[Rows from a dataset]
** Begin **

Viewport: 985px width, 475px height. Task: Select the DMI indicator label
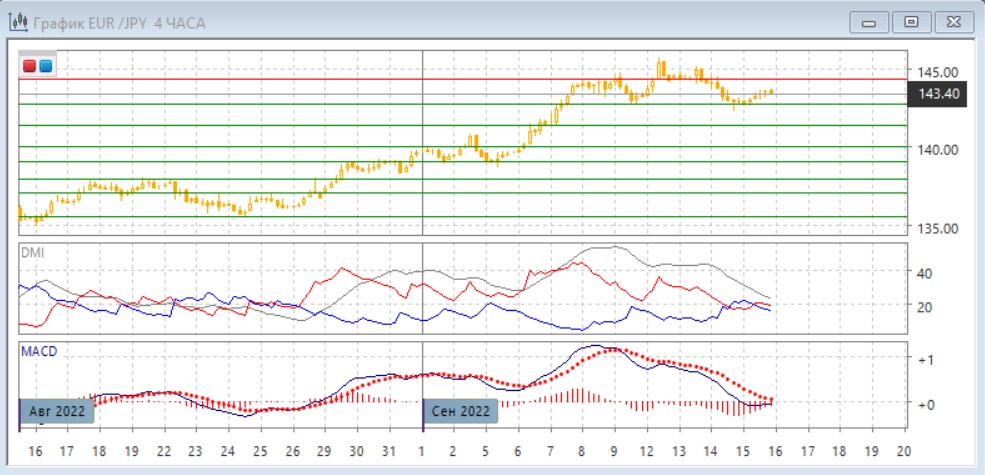[33, 252]
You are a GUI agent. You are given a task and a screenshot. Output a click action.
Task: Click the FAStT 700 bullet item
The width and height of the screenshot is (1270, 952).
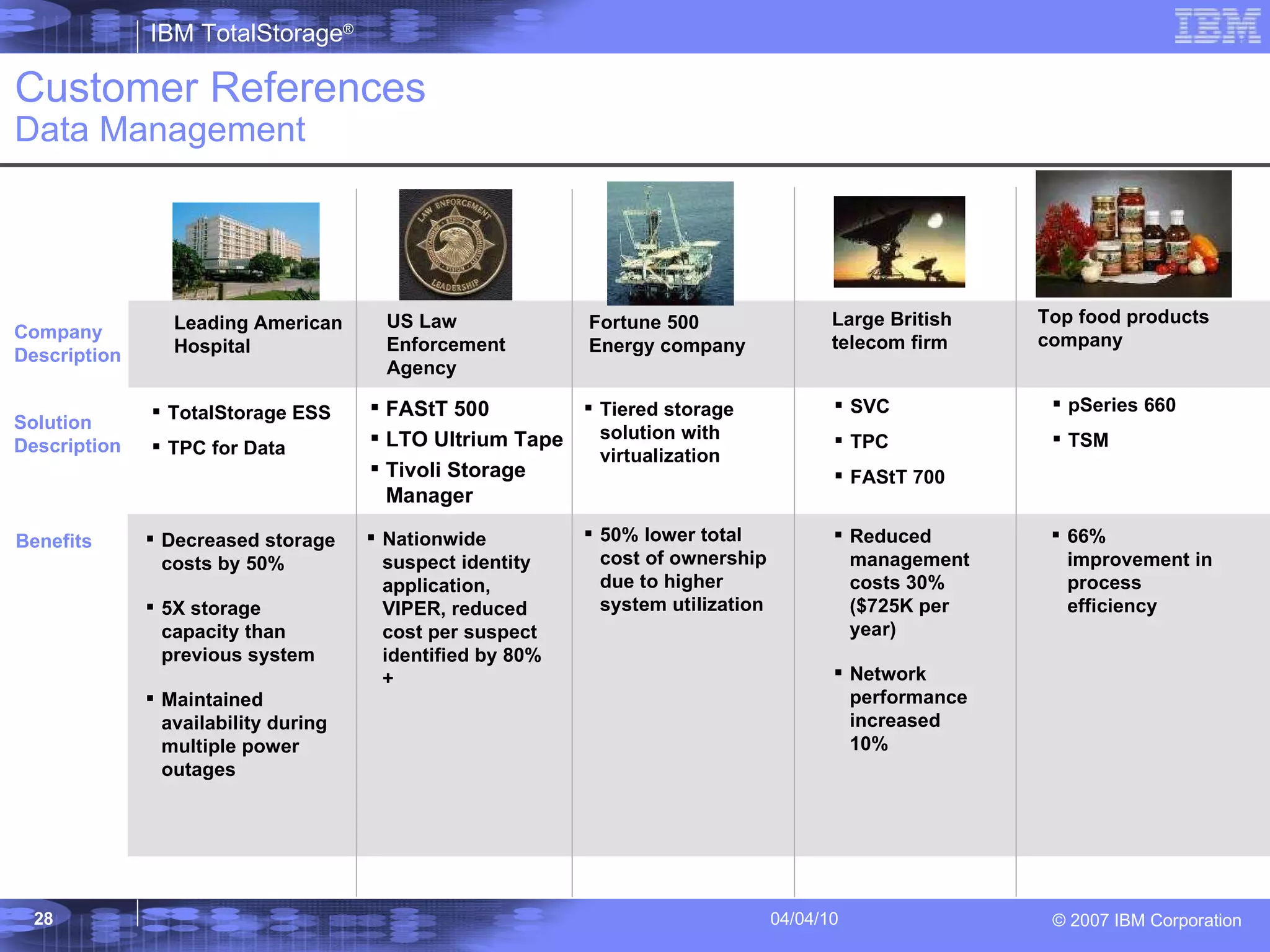[897, 477]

** End **

Given task - Filter the rows above down to the lines that contain the string "screenshot", matching case exactly, and copy each one.

Written solution -
You are a GUI agent. You are given a task and a screenshot. Output a click action.
The width and height of the screenshot is (1270, 952).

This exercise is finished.